BIEI: Dès mon plus jeune âge, j'ai été entourée par les saisons changeantes du Japon, et le respect des plantes me semblait naturel. Les fleurs ont toujours fait partie de ma vie quotidienne, et on me donnait des ciseaux en me demandant de sortir dans le jardin pour les cueillir. Ramener ces fleurs à l'intérieur et les arranger a été ma première expérience de création d'un petit univers au sein d'un espace. Cette sensibilité constitue encore aujourd'hui le fondement de mon travail, et j'essaie de répondre à l'individualité de chaque plante.

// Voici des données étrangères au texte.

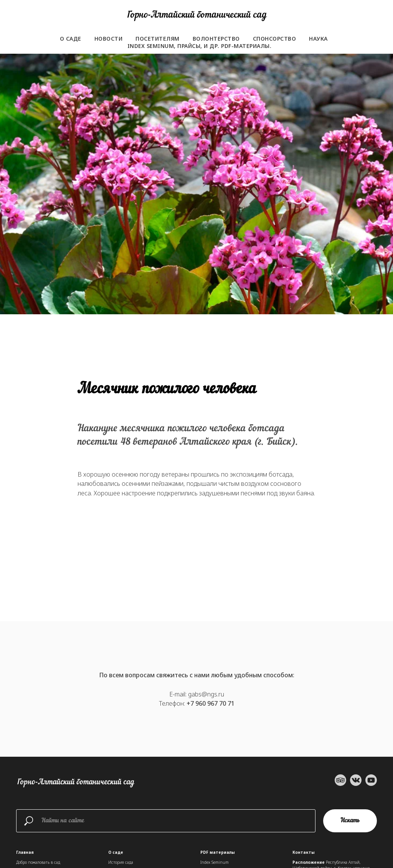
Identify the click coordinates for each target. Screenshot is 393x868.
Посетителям (157, 38)
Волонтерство (216, 38)
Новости (108, 38)
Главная (25, 852)
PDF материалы (217, 852)
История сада (120, 862)
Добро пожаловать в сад (38, 862)
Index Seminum (214, 862)
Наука (318, 38)
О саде (70, 38)
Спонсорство (274, 38)
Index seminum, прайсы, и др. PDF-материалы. (199, 46)
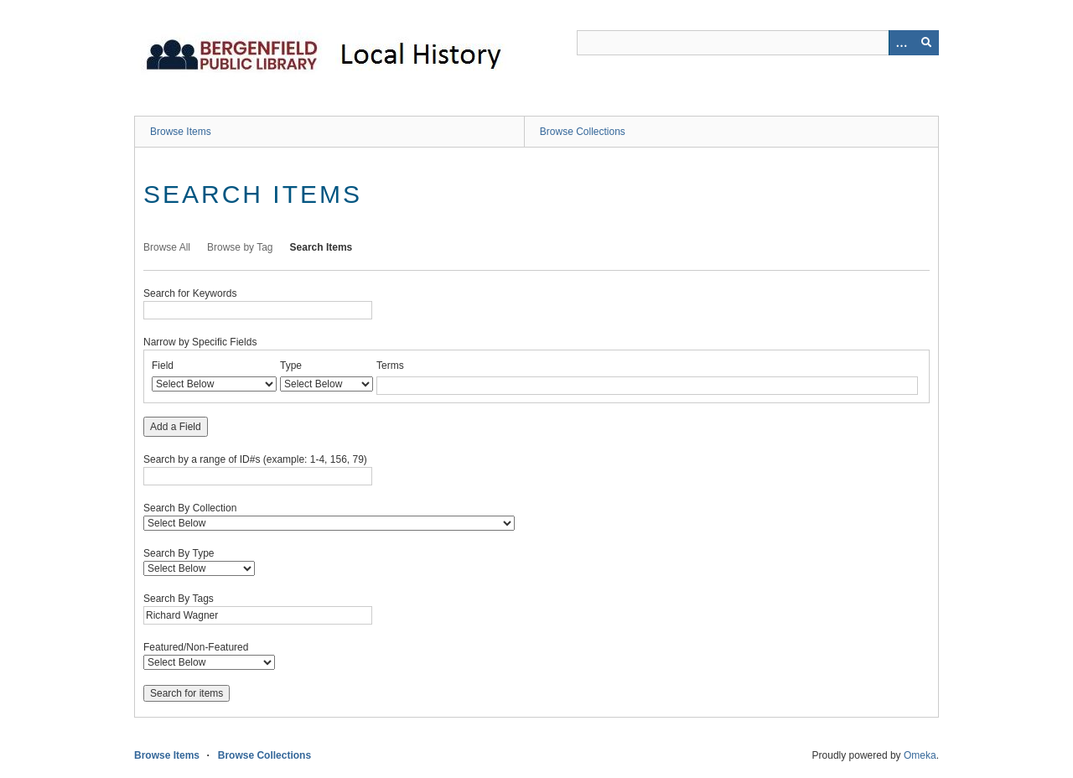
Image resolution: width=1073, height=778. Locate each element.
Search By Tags (178, 598)
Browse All (166, 247)
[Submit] (926, 42)
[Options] (901, 42)
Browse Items (180, 131)
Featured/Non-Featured (195, 647)
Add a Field (175, 427)
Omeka (920, 755)
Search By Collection (189, 508)
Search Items (321, 247)
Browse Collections (582, 131)
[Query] (758, 42)
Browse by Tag (240, 247)
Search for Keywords (189, 293)
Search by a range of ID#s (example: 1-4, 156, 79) (255, 459)
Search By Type (179, 553)
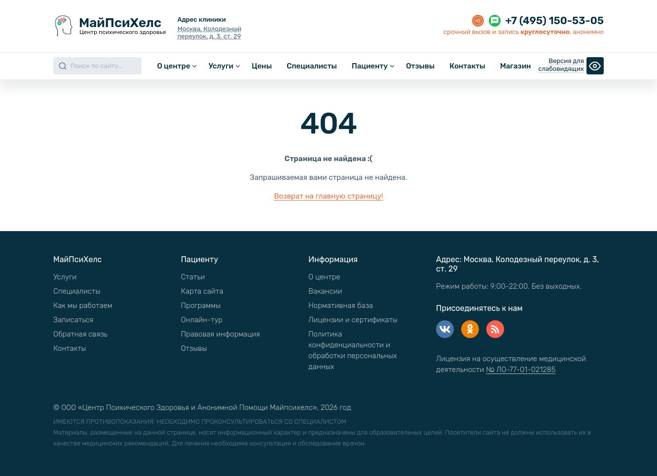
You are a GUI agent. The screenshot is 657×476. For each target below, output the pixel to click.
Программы (200, 305)
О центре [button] (173, 66)
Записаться (73, 319)
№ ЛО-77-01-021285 (520, 369)
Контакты (467, 66)
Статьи (193, 276)
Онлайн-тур (202, 319)
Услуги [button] (221, 66)
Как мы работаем (82, 305)
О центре (324, 276)
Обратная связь (80, 334)
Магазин (515, 66)
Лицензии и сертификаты (353, 319)
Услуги (64, 276)
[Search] (97, 65)
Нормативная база (340, 305)
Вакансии (325, 291)
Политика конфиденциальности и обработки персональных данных (352, 350)
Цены (262, 66)
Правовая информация (220, 334)
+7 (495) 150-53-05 (555, 20)
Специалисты (312, 66)
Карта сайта (202, 291)
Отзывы (420, 66)
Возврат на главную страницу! (328, 196)
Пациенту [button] (370, 66)
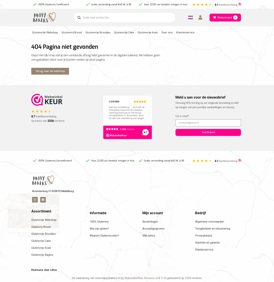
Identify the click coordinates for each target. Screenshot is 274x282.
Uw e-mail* (182, 116)
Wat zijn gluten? (99, 228)
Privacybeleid (203, 235)
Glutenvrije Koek (148, 32)
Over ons (166, 32)
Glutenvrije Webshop (45, 32)
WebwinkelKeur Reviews (139, 278)
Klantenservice (185, 32)
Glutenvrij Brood (72, 32)
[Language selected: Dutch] (190, 17)
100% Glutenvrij (99, 221)
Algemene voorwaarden (209, 221)
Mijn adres (148, 235)
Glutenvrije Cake (124, 32)
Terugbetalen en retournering (212, 228)
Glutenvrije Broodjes (97, 32)
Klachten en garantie (207, 242)
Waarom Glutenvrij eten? (104, 235)
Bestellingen (150, 221)
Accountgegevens (153, 228)
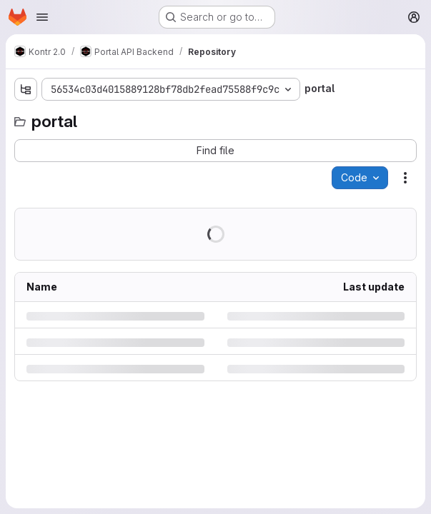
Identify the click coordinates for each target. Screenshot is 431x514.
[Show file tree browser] (25, 89)
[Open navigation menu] (42, 17)
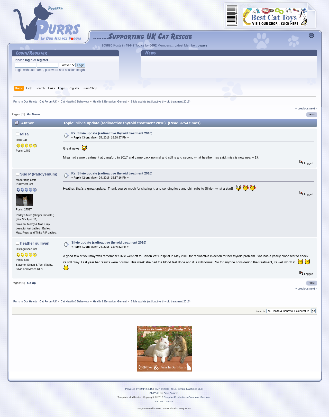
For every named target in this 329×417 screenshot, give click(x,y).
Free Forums (170, 393)
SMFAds (154, 393)
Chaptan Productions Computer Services (187, 397)
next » (313, 108)
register (42, 60)
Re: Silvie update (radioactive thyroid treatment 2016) (111, 133)
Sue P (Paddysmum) (38, 174)
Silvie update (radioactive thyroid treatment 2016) (109, 242)
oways (202, 45)
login (29, 60)
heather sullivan (34, 243)
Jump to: (261, 311)
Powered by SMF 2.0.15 (139, 388)
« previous (302, 108)
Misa (24, 134)
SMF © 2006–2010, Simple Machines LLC (179, 388)
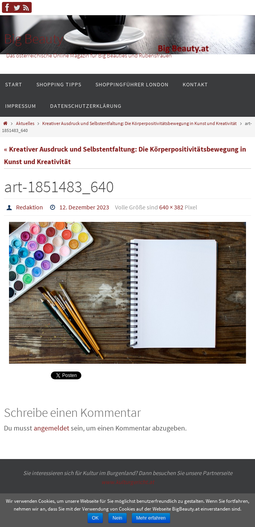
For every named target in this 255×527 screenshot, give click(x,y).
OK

Alex: Lorsque vous créez une pièce, quel principe vous guide le plus ?
BIEI: La chose la plus importante est de lire le contexte dans lequel l'œuvre existera. Je prends en considération l'histoire du lieu, les émotions des personnes concernées et la raison pour laquelle l'œuvre est créée, puis je commence à façonner la pièce afin qu'elle porte une philosophie adaptée à ce moment et à ce cadre.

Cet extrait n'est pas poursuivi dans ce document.